Israel retira medidas de segurança da Esplanada das Mesquitas

Israel retirou todas as medidas de segurança das imediações da Esplanada das Mesquitas, causa da violência nas últimas duas semanas; cercas de metal e estruturas para câmaras foram desmontadas, assim como os detectores de metal acabaram sendo retirados. As peças faziam parte da lista de exigências feitas à polícia israelense pelas autoridades muçulmanas que administram o local;  medidas, consideradas pelos muçulmanos como uma violação do status quo do seu terceiro lugar mais sagrado provocaram protestos e confrontos

Palestinos rezam na entrada da Cidade Velha de Jerusalém, em protesto contra a instalação de medidas de segurança no complexo da mesquita al-Aqsa 20/07/2017 REUTERS/Ronen Zvulun
Palestinos rezam na entrada da Cidade Velha de Jerusalém, em protesto contra a instalação de medidas de segurança no complexo da mesquita al-Aqsa 20/07/2017 REUTERS/Ronen Zvulun (Foto: Paulo Emílio)

Agência Brasil - Israel retirou hoje (27) todas as medidas de segurança das imediações da Esplanada das Mesquitas, causa da violência nas últimas duas semanas. Os palestinos que estão nas cercanias celebraram com sinais de alegria, informou rádio israelense Kan.

As cercas de metal e estruturas para câmaras foram desmontadas, assim como os detectores de metal acabaram sendo retirados. As peças faziam parte da lista de exigências feitas à polícia israelense pelas autoridades muçulmanas que administram o local, disse o jornal The Times of Israel.

O Grande Mufti de Jerusalém, Mohamed Ahmed Hussein, disse que voltará a rezar dentro de Aqsa, somente depois que a custódia da Jordânia do local confirme a retirada das medidas de segurança israelenses.

Em resposta ao ataque do último dia 14, onde três árabes israelenses saíram do complexo de Aqsa armados e mataram dois policiais drusos israelenses em uma das entradas para a Cidade Velha de Jerusalém Oriental, Israel instalou medidas de segurança nos acessos à esplanada.

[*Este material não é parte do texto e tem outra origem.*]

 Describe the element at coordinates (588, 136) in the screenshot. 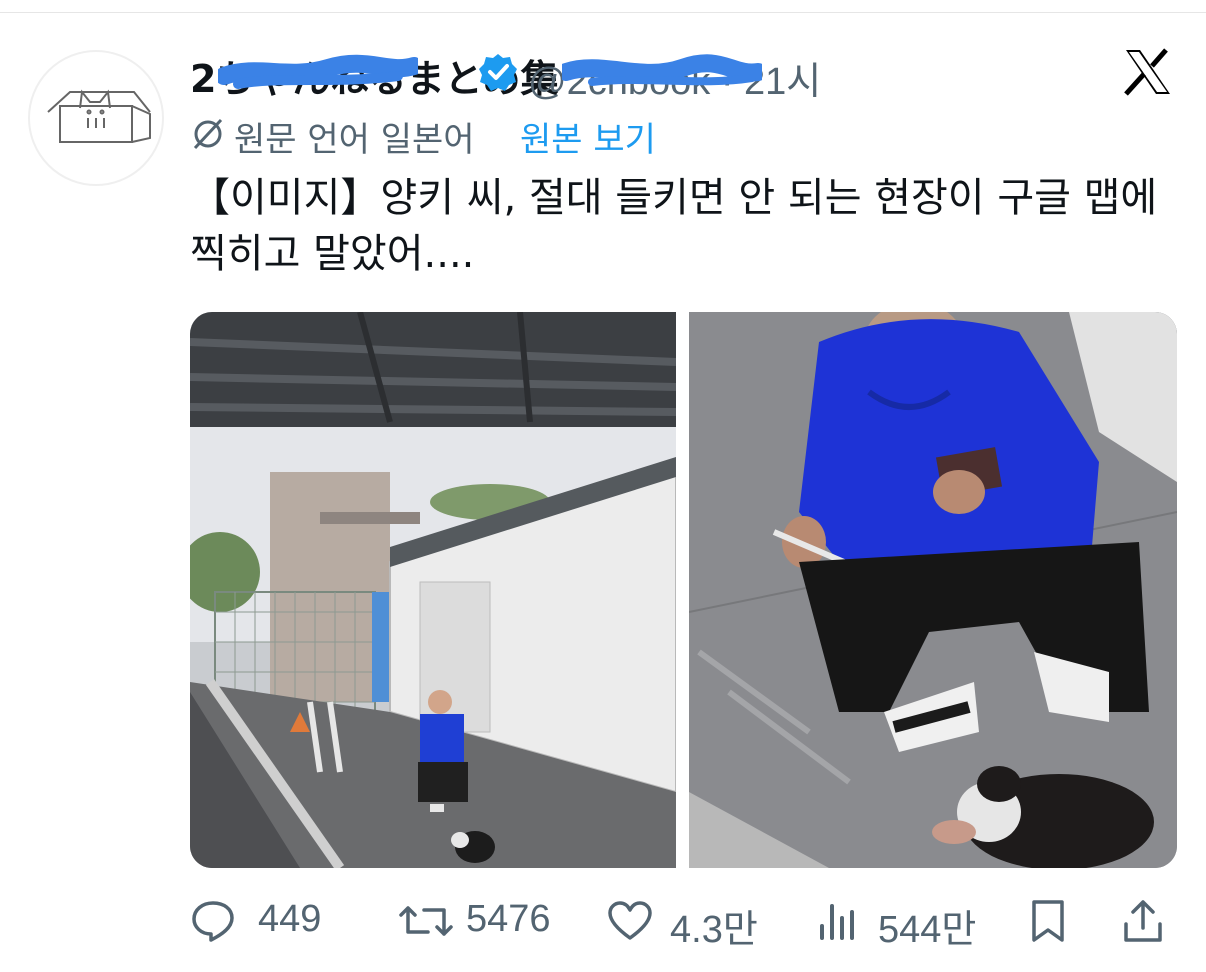

I see `show-original-link: 원본 보기` at that location.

Essas medidas, consideradas pelos muçulmanos como uma violação do status quo do seu terceiro lugar mais sagrado (após Meca e Medina), provocaram protestos e confrontos em Jerusalém Oriental e na Cisjordânia, onde morreram quatro adolescentes palestinos. Além disso, um palestino matou três membros de uma família de colonizadores, na Cisjordânia.

O disputado recinto, chamado pelos muçulmanos de Haram esh-Sharif e pelo judeu Monte do Templo, é o local mais sagrado do judaísmo. No entanto, os judeus não podem rezar em seu interior, mas no Muro das Lamentações.